But of course fed-cops were never seriously prowling neighborhoods where the nearest grocery store is a Whole Foods so nobody on HN cared until now.
Border patrol specifically is wildly different, looking for people who are suspected of being subject to their jurisdiction without a specific indictment, detaining with in practice, if not in law, a much lower standard of suspicion than applies usually, and then generally having those detained subject to process that is almost entirely within executive branch “courts” with consequences as severe as criminal process but much lower protections than criminal process (where literal toddlers defend themselves in “court" against government lawyers.)
The current “immigration” crackdown, while ICE (which historically has worked more like a regular federal law enforcement agency despite its detainees often flowing into the executive immigration system and not the criminal justice system) has been the public face of it is effectively applying the Border Patrol culture/approach far more broadly (which is also why, in frustration with the “inadequate” results so far ICE middle leadership is being purged and replaced with Border Patrol personnel.)

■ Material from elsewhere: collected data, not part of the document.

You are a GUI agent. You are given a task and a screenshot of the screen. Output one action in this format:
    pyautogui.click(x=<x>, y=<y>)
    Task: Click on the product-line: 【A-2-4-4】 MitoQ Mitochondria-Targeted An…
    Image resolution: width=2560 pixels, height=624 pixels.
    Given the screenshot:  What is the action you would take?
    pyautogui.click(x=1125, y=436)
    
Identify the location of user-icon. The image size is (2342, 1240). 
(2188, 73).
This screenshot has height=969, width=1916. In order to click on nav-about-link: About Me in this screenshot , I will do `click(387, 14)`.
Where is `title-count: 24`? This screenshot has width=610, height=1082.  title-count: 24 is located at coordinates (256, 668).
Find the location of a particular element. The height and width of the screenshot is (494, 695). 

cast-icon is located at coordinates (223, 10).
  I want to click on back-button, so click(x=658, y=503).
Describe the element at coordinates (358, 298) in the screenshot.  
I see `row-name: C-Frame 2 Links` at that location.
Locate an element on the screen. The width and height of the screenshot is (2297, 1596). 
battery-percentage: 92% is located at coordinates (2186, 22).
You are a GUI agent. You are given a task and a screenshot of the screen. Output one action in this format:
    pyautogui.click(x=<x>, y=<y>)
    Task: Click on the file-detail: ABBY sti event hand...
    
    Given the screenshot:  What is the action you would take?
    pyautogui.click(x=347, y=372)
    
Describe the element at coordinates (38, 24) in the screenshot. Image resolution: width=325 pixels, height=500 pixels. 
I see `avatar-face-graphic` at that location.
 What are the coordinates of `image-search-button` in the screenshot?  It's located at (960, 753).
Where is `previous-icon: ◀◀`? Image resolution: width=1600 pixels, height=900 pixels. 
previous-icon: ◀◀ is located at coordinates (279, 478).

There's real serious questions about what rights people have when being accused of non-criminal infractions and to what degree the punishments can overlap that people ought to be asking here.
But nobody on HN wants to ask these questions because all the things HN wants strictly regulated are done so using the same legal theories and doctrines and precedents.
The tech industry is full of fine software developers. Not sure they'd make great public policy.